### Written instruction
In the entries below, substitute "capture" for every occurrence of "screenshot" and reproduce all other text unchanged. Omit the pictures from the output.

Dataset rows:
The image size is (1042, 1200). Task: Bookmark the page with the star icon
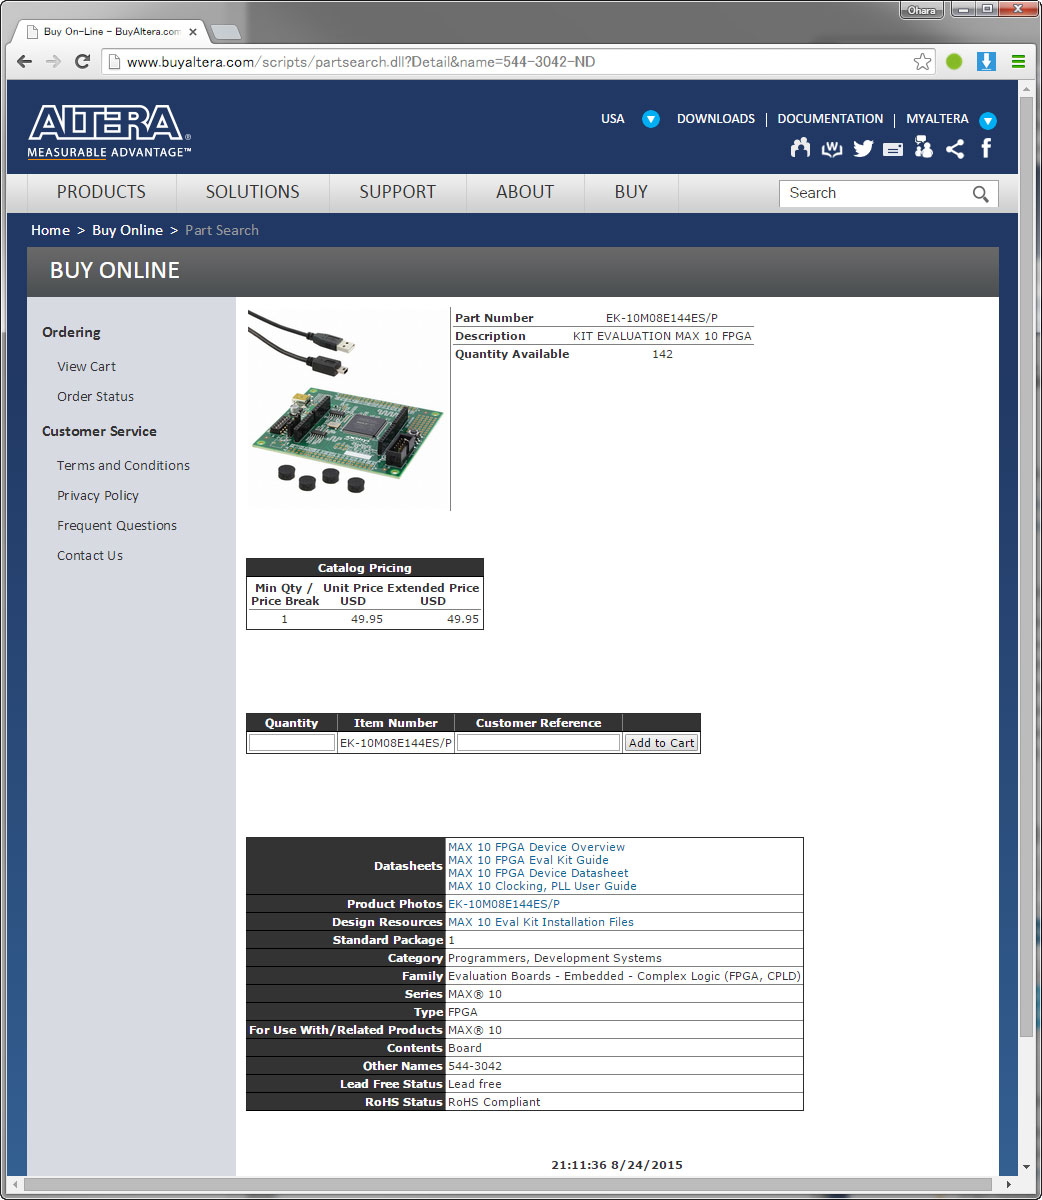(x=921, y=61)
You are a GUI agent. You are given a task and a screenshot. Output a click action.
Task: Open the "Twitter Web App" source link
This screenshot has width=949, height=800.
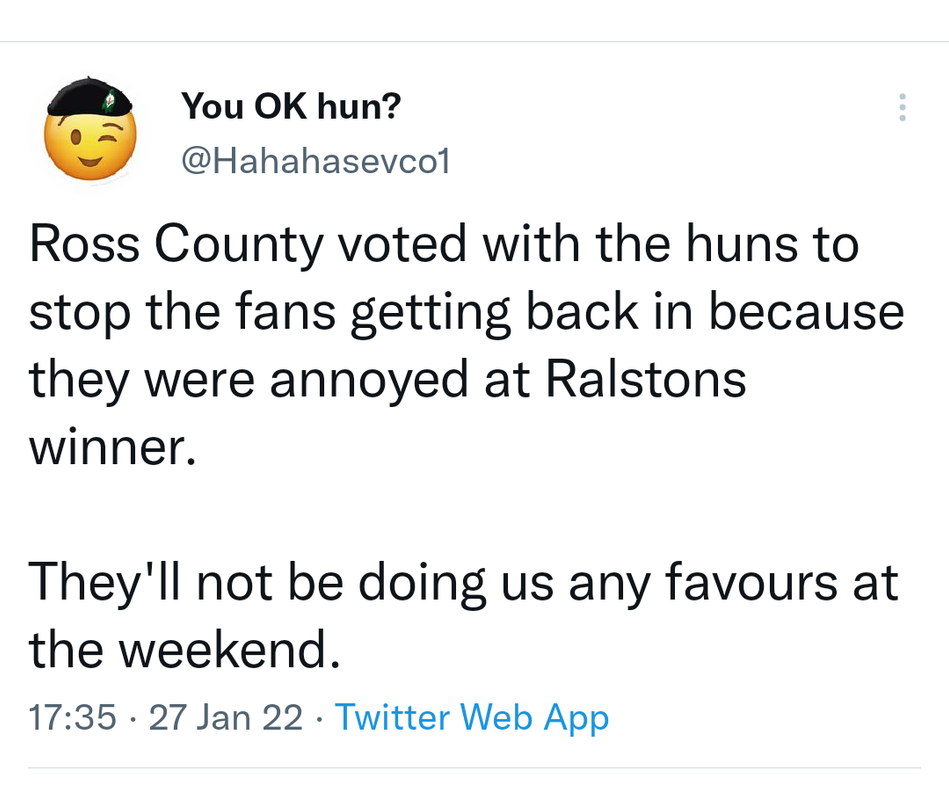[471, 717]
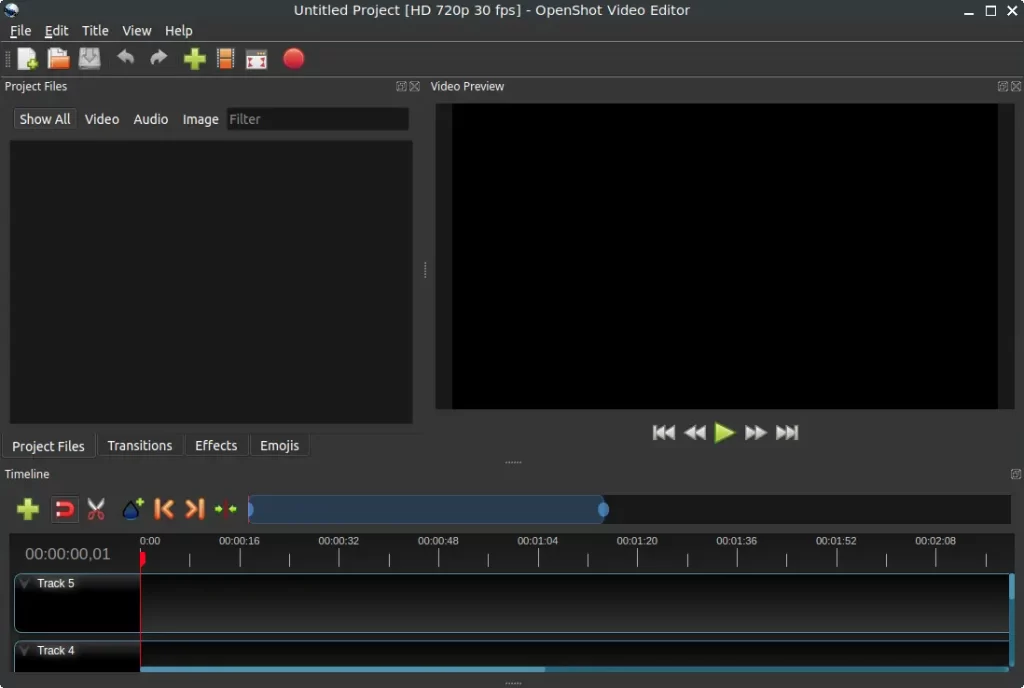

### Reply
The image size is (1042, 1200). Task: Bookmark the page with the star icon
(x=921, y=61)
You are a GUI agent. You are given a task and a capture. Output a click action.
Task: Open the "Twitter Web App" source link
This capture has width=949, height=800.
[471, 717]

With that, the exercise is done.